Color Your Hair at Home Tips from a Non-Professional Hair Junky

The first time I colored my hair, I was about 12 or 13 and I added highlights via Sun-In. Remember that product in the early days? It’s still around, but I haven’t used it in many, many years. It turned your hair a lovely shade of clown orange but made you feel like you were one of the beauties of summer.

Fast forward to the age of 45 and once again I decided it was time to highlight my hair, but this time to cover the gray that is coming in snow white and thus shows up very obviously against my medium brown hair. The only solution is to dye every few weeks to re-cover the white or to highlight and thus camouflage it. I decided to highlight at home. Yes, I should know better, but I still haven’t learned my lesson.

In my mind, my hair was going to be beautiful with these very thin platinum blonde highlights, similar to the picture above. Of course, it would be an added bonus if I could look that young again, too, but the boxed highlighting kit only promised easy brush-on highlights.

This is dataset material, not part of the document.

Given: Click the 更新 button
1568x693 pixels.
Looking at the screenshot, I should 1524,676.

Now, I’ve colored my hair enough that I know that you must lift color in stages. First you take out the brown, and then red, orange, yellow and finally you get that pretty platinum color. The problem is that it is hard to get to that color without completely frying your hair when you’re doing it at home. Actually, I’ve had beauticians fry my hair, too, so it is just hard to get that color at all from medium brown or darker.

Orangutan Orange

orangutan orangeNow, I really thought my hair had lightened to a lovely shade of golden blonde. I knew I wouldn’t get the platinum on my first try at home, but blonde was the goal for the highlights. I rinsed the bleach out and started to blow dry my hair.

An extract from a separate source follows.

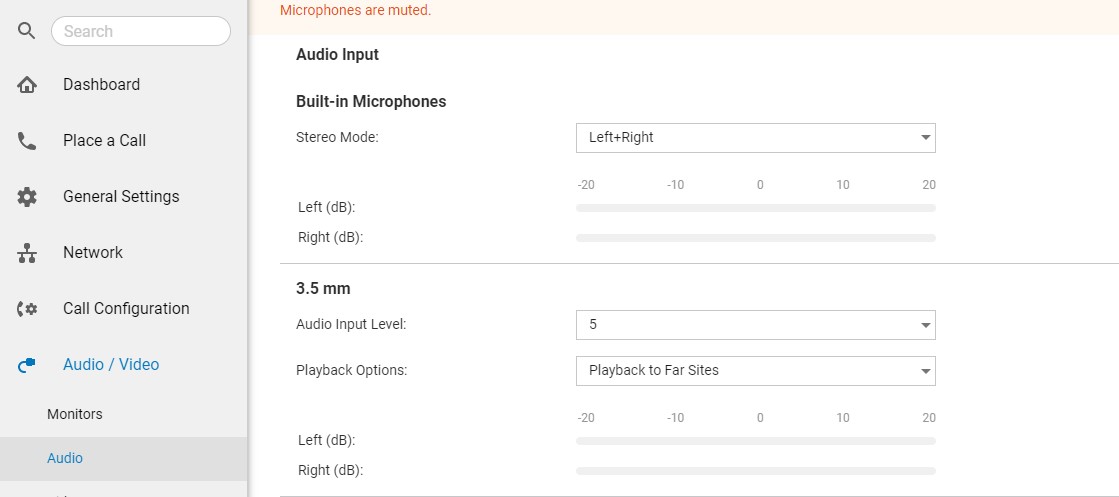Click the search magnifier icon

It had a decidedly orangutan-orange cast to it. Instead of looking like the beautiful model above, I looked more like this guy to the right. Oh boy!

Fixing the Mistake

This isn’t my first hair rodeo. This isn’t my first highlighting mishap. In fact, even though I know much better, I recently put ash brown over my daughter’s blonde hair and turned it green. That one required an emergency trip to the hairdresser to lift the brown back out and thus most of the green cast.

So, with that fresh in my mind I knew better than to put just any color back over the highlighted hair. One of the first things that beauticians learn about color is that there is a color wheel with opposites. It is all a balancing act and while an at-home, untrained individual can’t hold a candle to a professional colorist, not all of us can afford or want to pay for a professional coloring job every single time we get our hair done. If you get your highlights touched up every four to six weeks, you’re spending $800-$1000 a year on hair coloring. On top of that, some colorists aren’t so great (if you find a good one, keep her!) and you pay all that money and hate your hair.

By contrast, I can do the same thing at home for about 1/4 to 1/3 the cost. I just don’t want it to look like I did it at home, or like maybe someone who was five years old decided to add color to my hair and her favorite color is orange.

Anyway, here are the basic color fixes in a nutshell.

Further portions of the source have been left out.